Start of Input data

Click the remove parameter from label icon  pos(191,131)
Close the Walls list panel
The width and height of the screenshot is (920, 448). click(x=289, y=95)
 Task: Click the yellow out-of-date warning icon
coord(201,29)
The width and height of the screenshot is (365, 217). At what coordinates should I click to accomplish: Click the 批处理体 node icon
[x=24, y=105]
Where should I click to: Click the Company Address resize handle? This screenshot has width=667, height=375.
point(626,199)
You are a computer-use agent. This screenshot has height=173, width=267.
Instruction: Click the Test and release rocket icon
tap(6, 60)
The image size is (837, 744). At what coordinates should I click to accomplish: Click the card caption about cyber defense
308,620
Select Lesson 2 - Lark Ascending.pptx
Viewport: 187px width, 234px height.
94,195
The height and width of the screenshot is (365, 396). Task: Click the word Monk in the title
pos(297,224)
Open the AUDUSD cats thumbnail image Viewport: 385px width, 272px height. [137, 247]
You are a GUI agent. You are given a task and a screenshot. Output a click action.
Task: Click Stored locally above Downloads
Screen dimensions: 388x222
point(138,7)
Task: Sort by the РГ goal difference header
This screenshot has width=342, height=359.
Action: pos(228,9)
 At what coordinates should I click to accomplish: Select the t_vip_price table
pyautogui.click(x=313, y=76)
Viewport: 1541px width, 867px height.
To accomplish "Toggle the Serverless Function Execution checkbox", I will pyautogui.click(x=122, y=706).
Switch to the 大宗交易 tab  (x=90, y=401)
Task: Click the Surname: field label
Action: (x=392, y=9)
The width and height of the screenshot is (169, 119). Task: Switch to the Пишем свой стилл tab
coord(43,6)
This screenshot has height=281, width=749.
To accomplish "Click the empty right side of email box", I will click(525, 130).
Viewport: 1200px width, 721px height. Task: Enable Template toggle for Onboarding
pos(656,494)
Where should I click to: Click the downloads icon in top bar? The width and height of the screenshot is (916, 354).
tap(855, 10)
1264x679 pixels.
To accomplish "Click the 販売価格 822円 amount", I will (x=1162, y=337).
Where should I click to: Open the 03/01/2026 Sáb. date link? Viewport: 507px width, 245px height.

End of Input data

Your task. What you copy should begin at the line with "Select Lesson 2 - Lark Ascending.pptx" and end at the final line of the listing, each line exactly as it is.

Solution for this task.
Select Lesson 2 - Lark Ascending.pptx
Viewport: 187px width, 234px height.
94,195
The height and width of the screenshot is (365, 396). Task: Click the word Monk in the title
pos(297,224)
Open the AUDUSD cats thumbnail image Viewport: 385px width, 272px height. [137, 247]
You are a GUI agent. You are given a task and a screenshot. Output a click action.
Task: Click Stored locally above Downloads
Screen dimensions: 388x222
point(138,7)
Task: Sort by the РГ goal difference header
This screenshot has width=342, height=359.
Action: pos(228,9)
 At what coordinates should I click to accomplish: Select the t_vip_price table
pyautogui.click(x=313, y=76)
Viewport: 1541px width, 867px height.
To accomplish "Toggle the Serverless Function Execution checkbox", I will pyautogui.click(x=122, y=706).
Switch to the 大宗交易 tab  (x=90, y=401)
Task: Click the Surname: field label
Action: (x=392, y=9)
The width and height of the screenshot is (169, 119). Task: Switch to the Пишем свой стилл tab
coord(43,6)
This screenshot has height=281, width=749.
To accomplish "Click the empty right side of email box", I will click(525, 130).
Viewport: 1200px width, 721px height. Task: Enable Template toggle for Onboarding
pos(656,494)
Where should I click to: Click the downloads icon in top bar? The width and height of the screenshot is (916, 354).
tap(855, 10)
1264x679 pixels.
To accomplish "Click the 販売価格 822円 amount", I will (x=1162, y=337).
Where should I click to: Open the 03/01/2026 Sáb. date link? Viewport: 507px width, 245px height.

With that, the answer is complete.